Spiegel TV

In early July 2001, the New York Surveillance Camera Players (SCP-New York) were contacted by Spiegel TV, the television counterpart of the German news magazine Der Spiegel, which had published an article on the SCP-New York in its 3 July 2001 issue. (In case you are wondering, der spiegel means "the mirror" in German.) On their way to Tampa Bay, Florida, where they were scheduled to interview the local police department about its controversial use of face recognition software on public surveillance cameras, the folks in the Spiegel TV crew wanted to include the SCP-New York in their report. Encouraged by the fact that the group remains interesting to people in Germany, and eager to talk about the dangers posed to privacy rights by the software, the SCP-New York gladly accepted the invitation and performed You are being watched for your own safety -- expanded to include a denunciation of face recognition software -- for the Spiegel TV crew in several different locations in Times Square.
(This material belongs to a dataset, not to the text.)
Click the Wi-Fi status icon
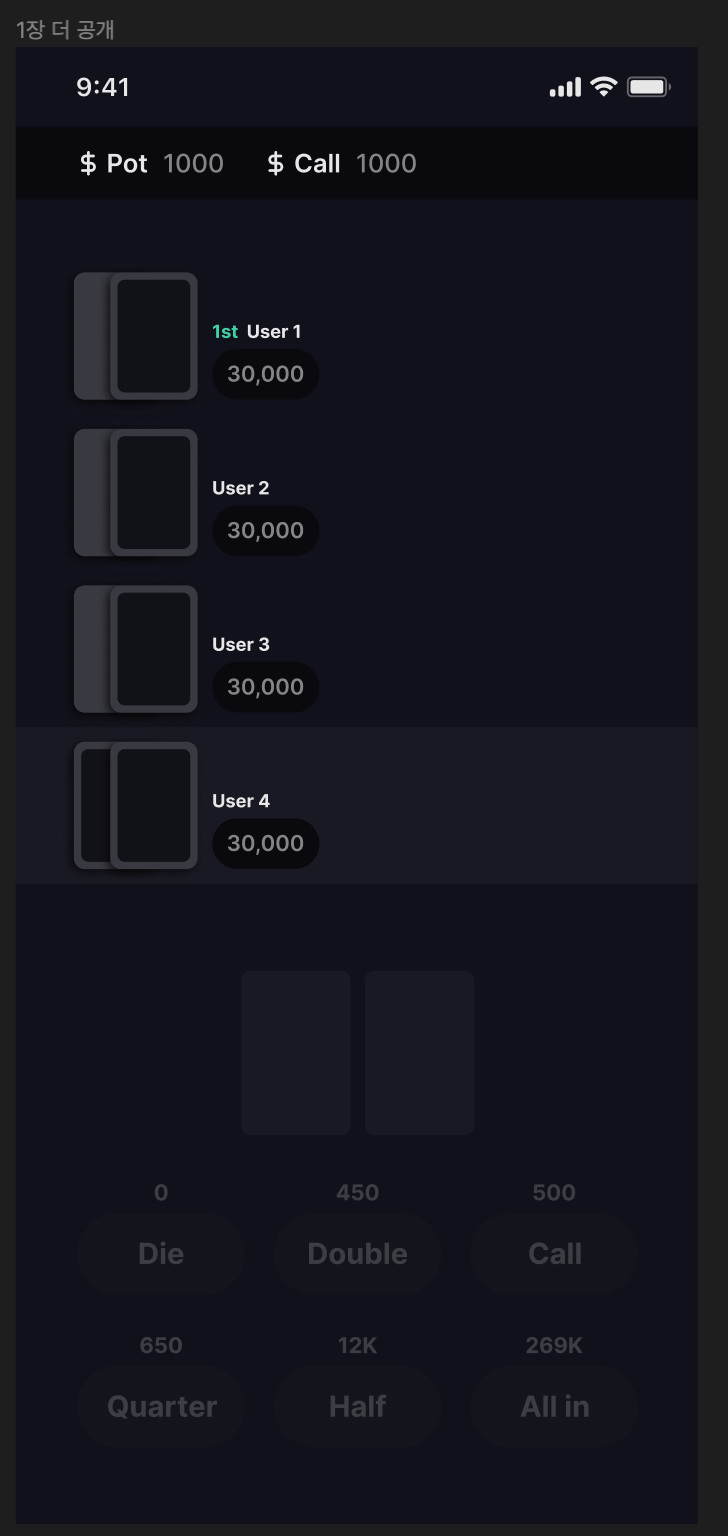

Times Square was chosen because it is easily identified by European TV viewers, because it looks good both in daylight and at night, and so can serve as an all-purpose staging area for a TV crew with little time to spend in New York City, and because the SCP-New York has long contended that it would be among the very first areas in New York City to be surveilled by cameras "enhanced" by face recognition software. It may turn out that the SCP-New York has been right: in the aftermath of the 11 September 2001 disaster at the World Trade Center, ex-NYPD police chief Howard Safir has proposed that 100 new cameras (all of them "enhanced" by face recognition software) should be installed in Times Times as a precaution against terrorist attacks.
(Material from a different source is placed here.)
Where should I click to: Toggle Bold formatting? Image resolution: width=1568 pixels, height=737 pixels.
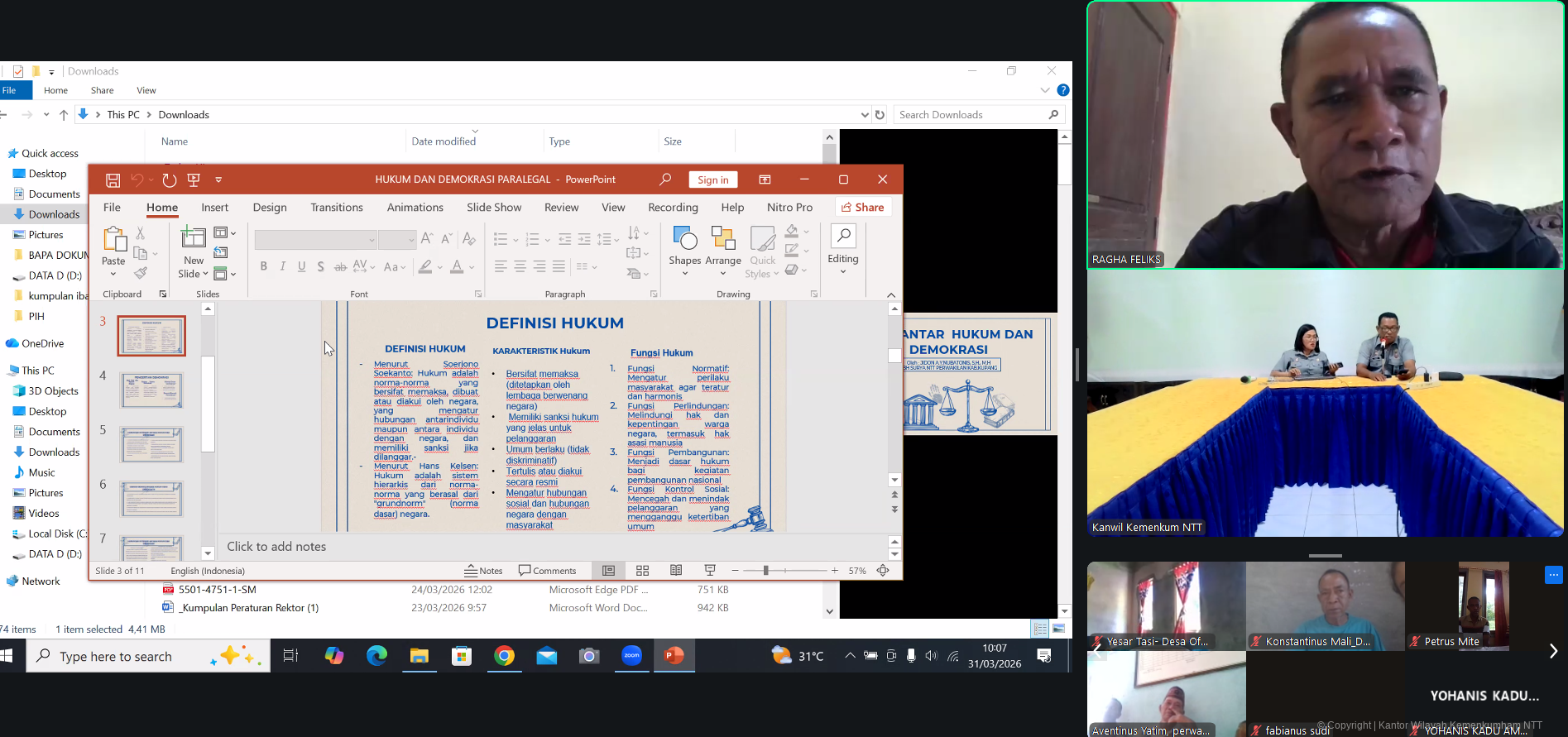[x=263, y=266]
In any event, the seven-minute-long piece that Spiegel TV aired on 15 July 2001 was mostly devoted to Bill Todd, Chief of the Tampa Bay Police Department. Standing in front of rows and rows of TV monitors, Todd explains the workings of the "FaceIt" computer program (developed by Visionics, Inc.) and -- despite the fact that the computer software has been installed on a trial basis -- argues that its effectiveness as a crime-fighting tool has already been demonstrated. In an unintentionally very significant scene, Todd takes a group of folders out of a file cabinet, opens them up and pages through their contents while he speaks to the Spiegel reporter about watch-lists of dangerous criminals, without realizing (or caring) that the camera can clearly see the faces of several people whose photographs are in the files. And so, the man who is required by the U.S. Constitution to respect people's privacy has violated the privacy of several people, right in front of the viewers' eyes!
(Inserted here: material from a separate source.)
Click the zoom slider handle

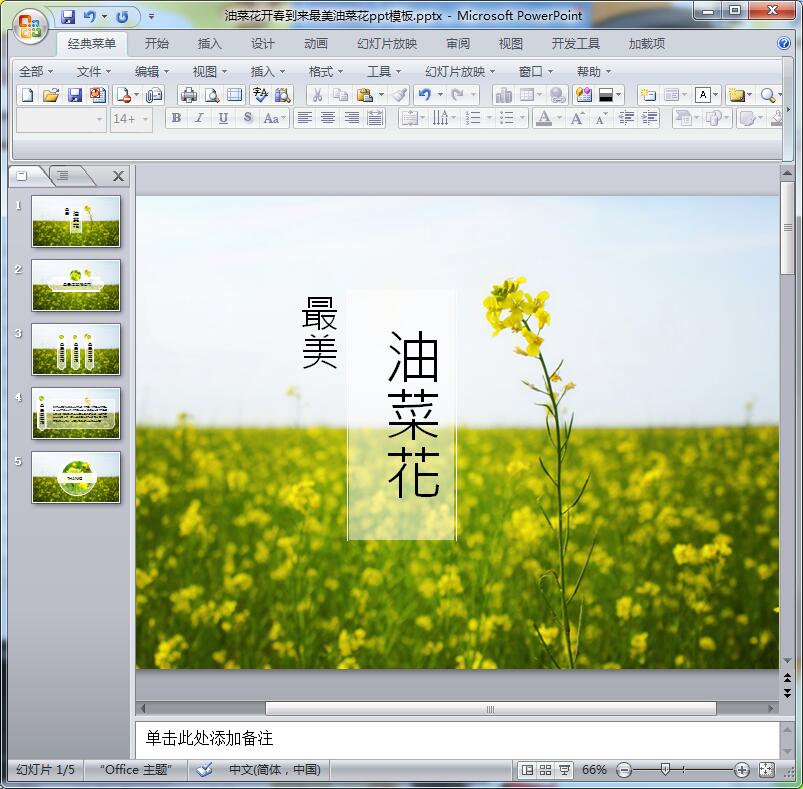pyautogui.click(x=665, y=770)
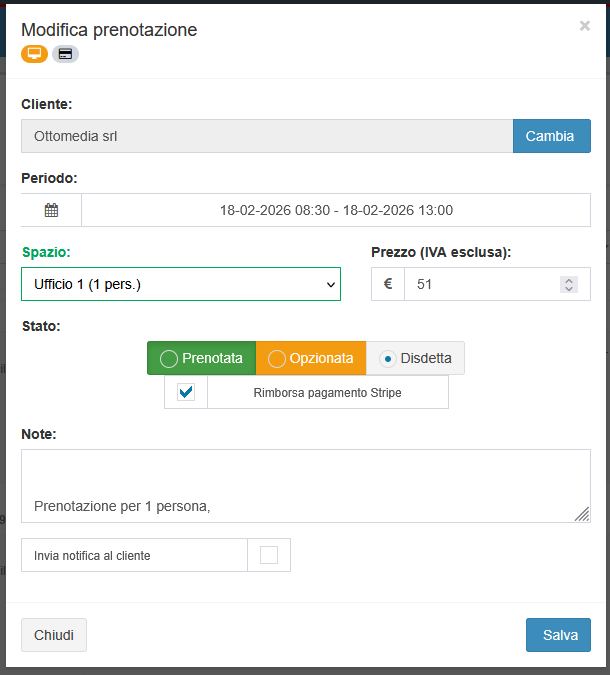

Only one minute long, the sub-segment on the SCP-New York is, as one says, a mixed blessing. Though it includes a strongly worded denunciation of face recognition software by the SCP-New York's spokesperson Bill Brown -- who describes the use of the software to "enhance" public surveillance cameras as "fundamentally undemocratic" and points out the irony of the fact that this repressive tool has been produced by an ostensibly democratic society, and not by a police state such as Nazi Germany or Soviet Russia -- the sub-segment identifies Bill as an "anti-camera activist" and fails to mention the New York Surveillance Camera Players. Not only does this omission deprive the show's viewers of the opportunity to find out more about this activist, but it also suggests that Bill acts alone, when the performance recorded by Spiegel TV clearly shows that several people are involved.